Elchin Safarali oglu Babayev (Elçin Səfəralı oğlu Babayev; born April 4, 1965, in Nakhchivan) is an Azerbaijani scientist, Doctor of Philosophy in physical and mathematical Sciences, associate professor. Rector of Baku State University (since March 11, 2019)

== Biography ==
Babayev was born on April 4, 1965, in the city of Nakhichivan.

For some time he worked as deputy director of the Shamakhi Astrophysical Observatory named after Nasraddin Tusi of the National Academy of Sciences of Azerbaijan.

In 1996–1997 he was engaged in teaching activities at the Azerbaijan State Pedagogical University; in 1998–1999 at the Baku State University; in 1996–1999 at the Academy of Labor and Social Relations.
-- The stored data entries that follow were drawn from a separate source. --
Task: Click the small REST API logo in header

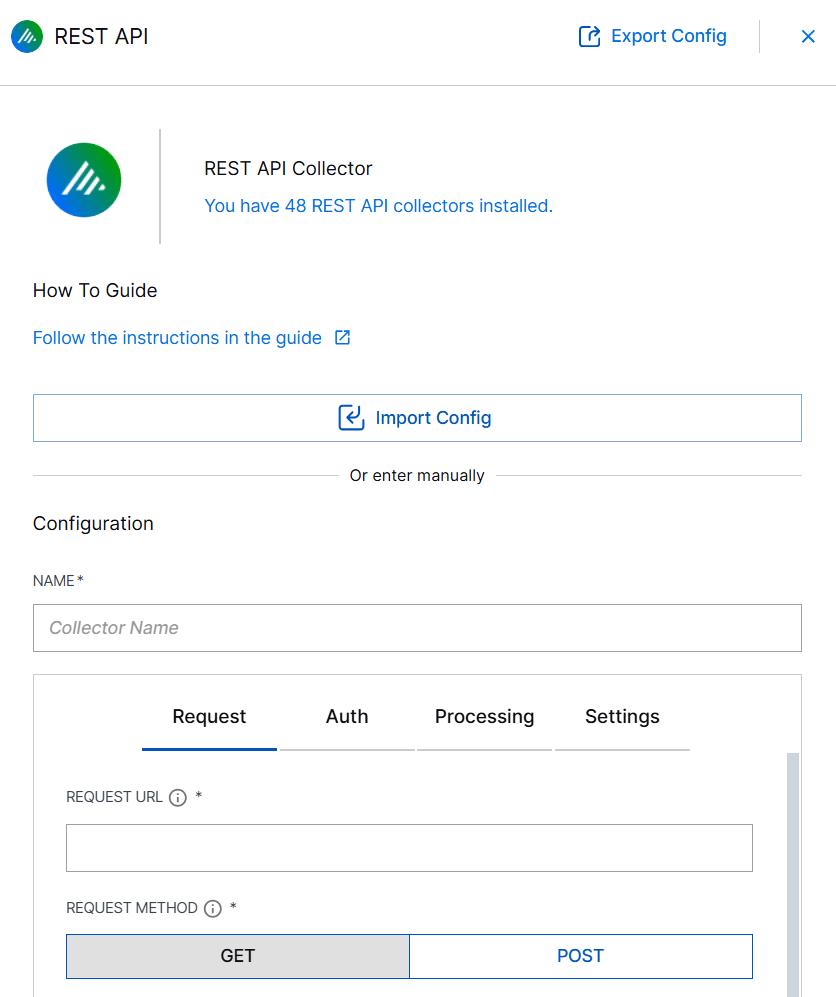Action: [x=27, y=37]
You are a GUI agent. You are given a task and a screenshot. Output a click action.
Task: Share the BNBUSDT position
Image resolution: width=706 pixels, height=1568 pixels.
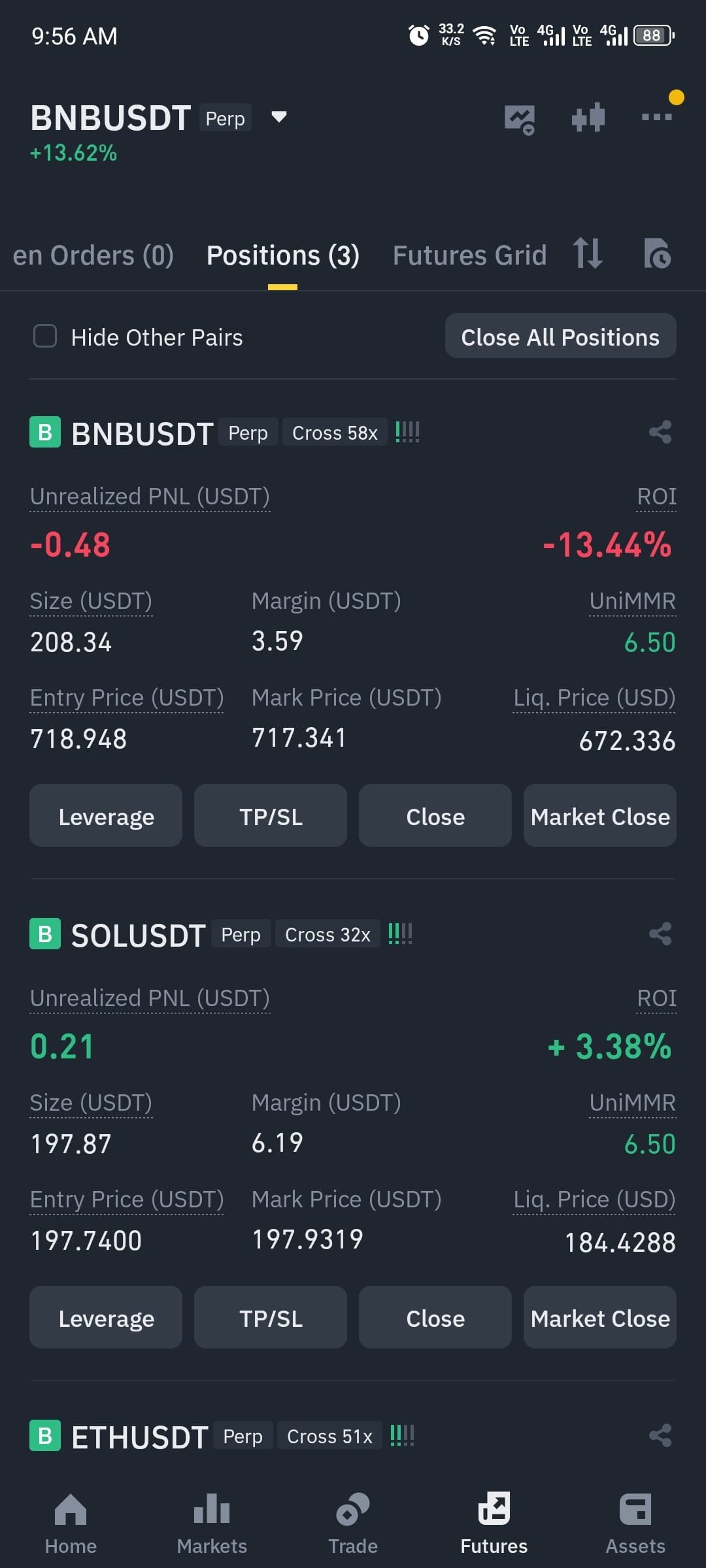click(x=660, y=432)
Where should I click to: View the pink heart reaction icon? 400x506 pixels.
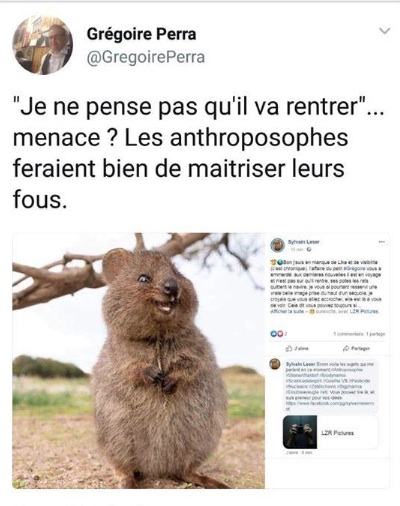click(279, 333)
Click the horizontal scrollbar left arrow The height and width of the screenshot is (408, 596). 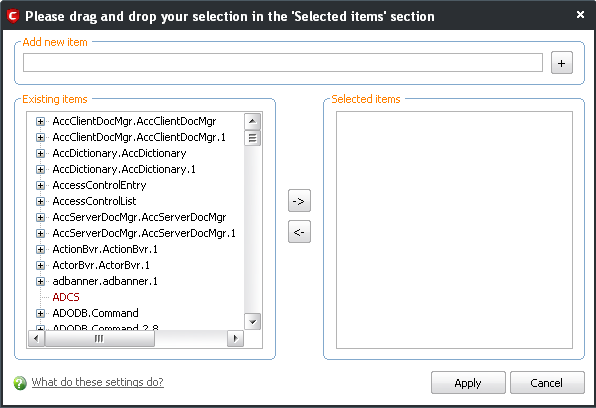click(x=36, y=338)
Executive Director of the Science Development Foundation under the president of the Republic of Azerbaijan (2009–2019).

He is the head of the Department of Space Plasma and Heliogeophysical Problems of the Shemakha Astrophysical Observatory.

He is a member of the International Astronomical Union, European Astronomical Society, Eurasian Astronomical Society, International Biometric Society.

In September 2005, he was awarded the Taraggi Medal.